Версия Иванова-Петрова насчет отождествления дореволюционной орфографии с клерикализмом не кажется мне убедительной. Хотя у меня все-таки особенная оптика: почти все тексты, напечатанные старой орфографией, которые я читаю – это тексты юридические, насквозь светские, клерикализмом там и не пахнет. Поэтому у меня она ассоциируется, напротив, с европеизмом и торжеством разума, и когда я погружаюсь в текст, напечатанный старой орфографией, у меня на душе спокойно: я знаю, что тут мне не встретится никакой советчины и вообще чего-нибудь, после чего захотелось бы сплюнуть и прополоскать горло. Однако у большинства могут быть другие ассоциации: скорее всего, для них эта орфография ассоциируется вообще с «традиционностью», «устоями» и, быть может, дисциплиной, а эти вещи неприятны тем, кто хоть в какой-то степени придерживается левых взглядов. Но это лишь мое впечатление, которое доказать нельзя.
Мое решение, конечно, было бы либеральным: пусть каждый пишет и печатается как хочет. Я не знаю в точности, обязан ли суд принять исковое заявление, напечатанное старой орфографией, и не обязан ли он, напротив, вернуть его заявителю (или он только вправе сделать это, но не обязан?) – но я дозволил бы свободную конкуренцию обеих орфографий даже и в судах. А что касается книг и статей, то тут и подавно проблемы нет: частные издательства и авторы могут печататься как им заблагорассудится, не делая из орфографии фетиш. В общем, не должно быть принудиловки.
Что до меня лично, то если удастся закончить большой нарратив, посвященный тогдашнему праву, то в принципе я был бы рад издать его в старой орфографии, как вполне конгениальной предмету. Другое дело, что такой перевод потребует издержек и в придачу может отрицательно повлиять на читательское внимание: непривычных еще много, и такой вариант мог бы их отпугнуть. Так что надобно еще крепко подумать…
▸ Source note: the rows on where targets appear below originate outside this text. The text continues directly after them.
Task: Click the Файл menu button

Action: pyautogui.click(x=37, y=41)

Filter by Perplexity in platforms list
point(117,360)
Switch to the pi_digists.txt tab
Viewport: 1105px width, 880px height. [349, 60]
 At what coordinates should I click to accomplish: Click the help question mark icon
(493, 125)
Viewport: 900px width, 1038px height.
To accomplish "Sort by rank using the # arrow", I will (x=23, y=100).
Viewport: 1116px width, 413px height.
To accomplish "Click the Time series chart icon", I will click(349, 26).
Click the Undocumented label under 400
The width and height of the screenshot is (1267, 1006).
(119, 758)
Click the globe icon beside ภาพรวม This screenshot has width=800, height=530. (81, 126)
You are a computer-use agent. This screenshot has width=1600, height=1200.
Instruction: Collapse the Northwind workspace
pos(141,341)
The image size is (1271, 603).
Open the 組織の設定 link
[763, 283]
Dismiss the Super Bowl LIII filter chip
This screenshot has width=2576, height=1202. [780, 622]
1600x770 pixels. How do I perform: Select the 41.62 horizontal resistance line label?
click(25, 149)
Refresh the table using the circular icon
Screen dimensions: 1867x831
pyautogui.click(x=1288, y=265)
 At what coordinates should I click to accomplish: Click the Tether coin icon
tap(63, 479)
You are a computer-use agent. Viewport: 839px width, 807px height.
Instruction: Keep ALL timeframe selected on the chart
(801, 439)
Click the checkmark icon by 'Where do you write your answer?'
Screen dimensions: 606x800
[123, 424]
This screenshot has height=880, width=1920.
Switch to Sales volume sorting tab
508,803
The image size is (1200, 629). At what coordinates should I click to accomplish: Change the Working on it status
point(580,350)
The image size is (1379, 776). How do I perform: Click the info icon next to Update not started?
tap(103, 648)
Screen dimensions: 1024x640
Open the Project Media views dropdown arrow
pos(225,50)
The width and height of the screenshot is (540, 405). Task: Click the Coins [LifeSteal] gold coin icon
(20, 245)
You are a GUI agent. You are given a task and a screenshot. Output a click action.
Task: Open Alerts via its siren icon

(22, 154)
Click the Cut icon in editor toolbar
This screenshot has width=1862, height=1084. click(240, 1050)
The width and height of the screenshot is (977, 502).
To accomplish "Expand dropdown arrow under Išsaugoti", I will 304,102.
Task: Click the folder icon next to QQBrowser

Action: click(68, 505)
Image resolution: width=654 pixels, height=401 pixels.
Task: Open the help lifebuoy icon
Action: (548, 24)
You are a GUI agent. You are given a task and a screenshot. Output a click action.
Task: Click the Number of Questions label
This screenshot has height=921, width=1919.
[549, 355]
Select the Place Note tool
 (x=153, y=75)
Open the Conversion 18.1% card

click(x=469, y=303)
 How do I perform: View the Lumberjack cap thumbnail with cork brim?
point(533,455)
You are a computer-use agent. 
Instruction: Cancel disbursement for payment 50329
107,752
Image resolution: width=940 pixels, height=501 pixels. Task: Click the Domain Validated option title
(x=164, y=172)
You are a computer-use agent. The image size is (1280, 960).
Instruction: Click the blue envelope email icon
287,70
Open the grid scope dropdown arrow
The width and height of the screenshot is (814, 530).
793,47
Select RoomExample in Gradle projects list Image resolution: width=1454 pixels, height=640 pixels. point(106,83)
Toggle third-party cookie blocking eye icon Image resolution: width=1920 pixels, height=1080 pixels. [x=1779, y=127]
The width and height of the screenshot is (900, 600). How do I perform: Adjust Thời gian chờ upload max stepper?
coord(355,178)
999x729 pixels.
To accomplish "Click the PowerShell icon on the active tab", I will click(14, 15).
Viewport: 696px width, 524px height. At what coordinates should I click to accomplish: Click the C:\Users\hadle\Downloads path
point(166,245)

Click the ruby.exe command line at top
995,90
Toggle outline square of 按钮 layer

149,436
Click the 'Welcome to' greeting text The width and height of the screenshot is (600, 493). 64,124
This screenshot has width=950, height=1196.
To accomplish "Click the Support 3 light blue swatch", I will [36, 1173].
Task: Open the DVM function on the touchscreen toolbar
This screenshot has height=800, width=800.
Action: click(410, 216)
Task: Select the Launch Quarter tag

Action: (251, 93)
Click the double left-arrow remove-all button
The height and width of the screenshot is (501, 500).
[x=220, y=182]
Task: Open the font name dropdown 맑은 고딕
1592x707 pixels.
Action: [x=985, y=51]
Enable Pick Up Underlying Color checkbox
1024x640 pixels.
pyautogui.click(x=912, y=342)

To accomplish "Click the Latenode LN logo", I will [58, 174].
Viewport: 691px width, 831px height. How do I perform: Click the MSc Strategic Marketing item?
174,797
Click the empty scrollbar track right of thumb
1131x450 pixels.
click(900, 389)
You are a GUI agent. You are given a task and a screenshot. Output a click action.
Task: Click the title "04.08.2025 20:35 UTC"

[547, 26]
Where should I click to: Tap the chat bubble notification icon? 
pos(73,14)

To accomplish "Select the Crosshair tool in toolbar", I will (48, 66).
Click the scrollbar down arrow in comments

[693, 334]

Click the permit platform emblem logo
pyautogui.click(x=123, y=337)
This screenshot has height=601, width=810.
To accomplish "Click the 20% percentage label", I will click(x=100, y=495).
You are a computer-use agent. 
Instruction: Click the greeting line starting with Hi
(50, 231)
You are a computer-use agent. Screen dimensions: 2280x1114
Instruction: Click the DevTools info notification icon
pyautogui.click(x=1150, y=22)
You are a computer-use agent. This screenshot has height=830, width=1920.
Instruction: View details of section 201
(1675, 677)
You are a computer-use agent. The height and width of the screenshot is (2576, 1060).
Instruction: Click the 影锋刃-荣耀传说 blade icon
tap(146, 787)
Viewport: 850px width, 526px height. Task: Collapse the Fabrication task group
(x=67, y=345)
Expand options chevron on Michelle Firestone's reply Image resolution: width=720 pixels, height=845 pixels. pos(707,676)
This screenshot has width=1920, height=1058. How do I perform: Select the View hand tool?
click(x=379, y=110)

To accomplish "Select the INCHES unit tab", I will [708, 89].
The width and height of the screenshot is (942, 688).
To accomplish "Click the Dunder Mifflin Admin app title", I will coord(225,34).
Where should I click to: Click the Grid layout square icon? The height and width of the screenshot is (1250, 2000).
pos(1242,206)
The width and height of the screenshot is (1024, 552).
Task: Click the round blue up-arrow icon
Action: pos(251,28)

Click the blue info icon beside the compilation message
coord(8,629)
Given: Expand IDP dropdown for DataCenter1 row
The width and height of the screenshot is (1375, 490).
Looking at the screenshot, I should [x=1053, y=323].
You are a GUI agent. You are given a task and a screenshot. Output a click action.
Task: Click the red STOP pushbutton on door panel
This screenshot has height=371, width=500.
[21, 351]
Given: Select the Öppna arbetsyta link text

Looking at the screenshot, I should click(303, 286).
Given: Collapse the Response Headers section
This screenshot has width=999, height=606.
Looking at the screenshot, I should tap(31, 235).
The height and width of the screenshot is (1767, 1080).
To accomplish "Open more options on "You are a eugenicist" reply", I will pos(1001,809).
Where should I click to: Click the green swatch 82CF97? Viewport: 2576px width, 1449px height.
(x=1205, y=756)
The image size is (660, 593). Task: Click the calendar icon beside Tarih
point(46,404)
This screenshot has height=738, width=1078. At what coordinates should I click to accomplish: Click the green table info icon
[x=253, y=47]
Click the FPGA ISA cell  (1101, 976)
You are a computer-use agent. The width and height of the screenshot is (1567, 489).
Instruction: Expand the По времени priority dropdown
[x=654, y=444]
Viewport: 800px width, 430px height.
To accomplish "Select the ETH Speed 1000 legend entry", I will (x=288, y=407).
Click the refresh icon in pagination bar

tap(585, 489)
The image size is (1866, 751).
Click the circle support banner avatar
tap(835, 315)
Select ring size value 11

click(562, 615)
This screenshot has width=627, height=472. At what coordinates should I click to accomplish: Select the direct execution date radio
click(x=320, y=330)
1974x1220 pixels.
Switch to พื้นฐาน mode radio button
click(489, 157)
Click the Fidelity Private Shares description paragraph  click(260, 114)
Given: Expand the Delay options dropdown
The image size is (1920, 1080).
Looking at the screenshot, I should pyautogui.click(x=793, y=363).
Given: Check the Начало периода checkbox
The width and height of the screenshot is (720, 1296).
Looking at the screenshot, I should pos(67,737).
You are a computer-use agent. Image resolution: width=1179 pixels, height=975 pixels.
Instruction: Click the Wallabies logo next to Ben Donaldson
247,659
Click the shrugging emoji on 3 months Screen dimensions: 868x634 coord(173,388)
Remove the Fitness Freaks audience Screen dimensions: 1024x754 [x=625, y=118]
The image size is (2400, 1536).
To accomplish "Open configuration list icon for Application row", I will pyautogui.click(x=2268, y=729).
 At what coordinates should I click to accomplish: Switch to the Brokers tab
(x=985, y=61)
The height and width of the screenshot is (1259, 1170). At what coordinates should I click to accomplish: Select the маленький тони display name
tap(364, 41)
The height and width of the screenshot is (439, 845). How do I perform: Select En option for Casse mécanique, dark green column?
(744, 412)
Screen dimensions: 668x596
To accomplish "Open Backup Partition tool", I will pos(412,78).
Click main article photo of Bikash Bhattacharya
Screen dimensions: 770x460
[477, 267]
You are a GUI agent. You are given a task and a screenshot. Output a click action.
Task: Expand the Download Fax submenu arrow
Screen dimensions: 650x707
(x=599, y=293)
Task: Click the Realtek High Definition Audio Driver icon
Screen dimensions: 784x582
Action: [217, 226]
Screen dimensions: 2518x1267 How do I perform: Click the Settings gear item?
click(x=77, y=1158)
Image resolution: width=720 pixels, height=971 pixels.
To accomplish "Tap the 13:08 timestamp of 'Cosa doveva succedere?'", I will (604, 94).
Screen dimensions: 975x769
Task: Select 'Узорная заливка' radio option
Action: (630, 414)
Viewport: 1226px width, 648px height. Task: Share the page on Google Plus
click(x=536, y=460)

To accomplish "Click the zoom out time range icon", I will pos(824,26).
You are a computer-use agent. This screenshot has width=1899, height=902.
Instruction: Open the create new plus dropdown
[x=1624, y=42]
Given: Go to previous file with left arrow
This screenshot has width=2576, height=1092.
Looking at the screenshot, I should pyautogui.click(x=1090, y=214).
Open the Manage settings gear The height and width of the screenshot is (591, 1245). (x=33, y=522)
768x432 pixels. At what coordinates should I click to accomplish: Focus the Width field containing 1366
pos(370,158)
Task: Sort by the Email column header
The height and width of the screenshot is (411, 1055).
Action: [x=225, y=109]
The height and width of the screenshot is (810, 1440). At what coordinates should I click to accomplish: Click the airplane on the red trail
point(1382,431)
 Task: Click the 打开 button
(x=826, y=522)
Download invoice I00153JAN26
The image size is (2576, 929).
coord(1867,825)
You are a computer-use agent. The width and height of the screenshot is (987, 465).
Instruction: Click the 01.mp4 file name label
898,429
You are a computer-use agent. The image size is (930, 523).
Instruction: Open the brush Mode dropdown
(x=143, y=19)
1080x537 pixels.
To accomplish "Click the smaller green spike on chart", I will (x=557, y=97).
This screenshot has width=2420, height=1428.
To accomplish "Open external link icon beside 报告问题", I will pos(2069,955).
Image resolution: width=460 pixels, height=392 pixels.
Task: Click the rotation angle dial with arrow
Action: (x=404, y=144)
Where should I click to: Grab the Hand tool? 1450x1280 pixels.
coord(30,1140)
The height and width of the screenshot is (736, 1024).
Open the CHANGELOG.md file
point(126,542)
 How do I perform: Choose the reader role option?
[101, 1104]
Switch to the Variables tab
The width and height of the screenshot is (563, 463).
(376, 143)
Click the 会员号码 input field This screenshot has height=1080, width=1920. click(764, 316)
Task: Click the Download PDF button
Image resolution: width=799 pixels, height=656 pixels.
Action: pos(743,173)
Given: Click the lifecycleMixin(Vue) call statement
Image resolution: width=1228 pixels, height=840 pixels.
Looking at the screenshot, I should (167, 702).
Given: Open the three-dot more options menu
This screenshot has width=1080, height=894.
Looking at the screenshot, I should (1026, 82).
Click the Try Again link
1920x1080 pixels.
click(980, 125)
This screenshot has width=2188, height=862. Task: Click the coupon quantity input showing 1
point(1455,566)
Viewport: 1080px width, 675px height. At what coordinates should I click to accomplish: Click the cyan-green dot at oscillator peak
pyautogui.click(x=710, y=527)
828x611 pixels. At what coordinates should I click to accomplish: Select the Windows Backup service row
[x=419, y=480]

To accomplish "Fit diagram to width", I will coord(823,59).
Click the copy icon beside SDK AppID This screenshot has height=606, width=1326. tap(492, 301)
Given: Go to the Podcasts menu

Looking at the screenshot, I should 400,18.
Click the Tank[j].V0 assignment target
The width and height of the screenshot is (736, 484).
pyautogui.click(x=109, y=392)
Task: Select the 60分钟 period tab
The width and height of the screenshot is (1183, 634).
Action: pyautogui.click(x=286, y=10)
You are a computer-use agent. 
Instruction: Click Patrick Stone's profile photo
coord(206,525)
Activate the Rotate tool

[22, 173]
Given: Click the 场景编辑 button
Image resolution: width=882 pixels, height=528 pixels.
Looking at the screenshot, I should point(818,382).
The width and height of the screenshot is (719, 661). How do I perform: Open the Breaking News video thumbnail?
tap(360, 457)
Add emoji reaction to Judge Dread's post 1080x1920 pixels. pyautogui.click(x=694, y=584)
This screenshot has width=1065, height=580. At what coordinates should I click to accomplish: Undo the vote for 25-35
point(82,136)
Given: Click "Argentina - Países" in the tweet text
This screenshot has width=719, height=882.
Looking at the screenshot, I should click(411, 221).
2. «Сенатора не устраивает что Майдан в Киеве в учебнике назван революцией. Председатель верхней палаты Валентина Матвиенко назвала такую подачу материала провокационной.» https://echo.msk.ru/news/2127168-echo.html
Все-таки бедным советским шизофреникам нельзя не посочувствовать: всё никак они не могут определиться со своим отношением к понятию революции. С одной стороны, рвутся защищать это священное слово от всяческих нечистых на него посягательств: во-первых, потому, что были октябренками, и в советской школе им внушили, что революция – это очень хорошо, прогрессивно, и что «ррррыволюционер» – это звучит гордо; а также потому, что сами они - наследники Октября и вся их легитимность оттуда; не будь той революции, не было бы их у власти. Но вместе с тем они же твердят, что «лимит на революции исчерпан», то есть все дальнейшие революции – это, дескать, уже плохо. Казалось бы, остановитесь на этой последней точке зрения: она, конечно, довольно бессовестная, но зато хотя бы последовательная. Ан нет, что-то мешает... Вот они и мечутся: то ли отрицать за неприятными им событиями право зваться революцией, как в данном случае; то ли все-таки называть их этим именем, но с прибавлением спецификации - «цветная» (как будто цветная революция – это какая-то неправильная революция, а революция хорошая и правильная должна иметь, допустим, черно-белый окрас). Мда, не позавидуешь: трудное у них сложилось положение на словесном фронте!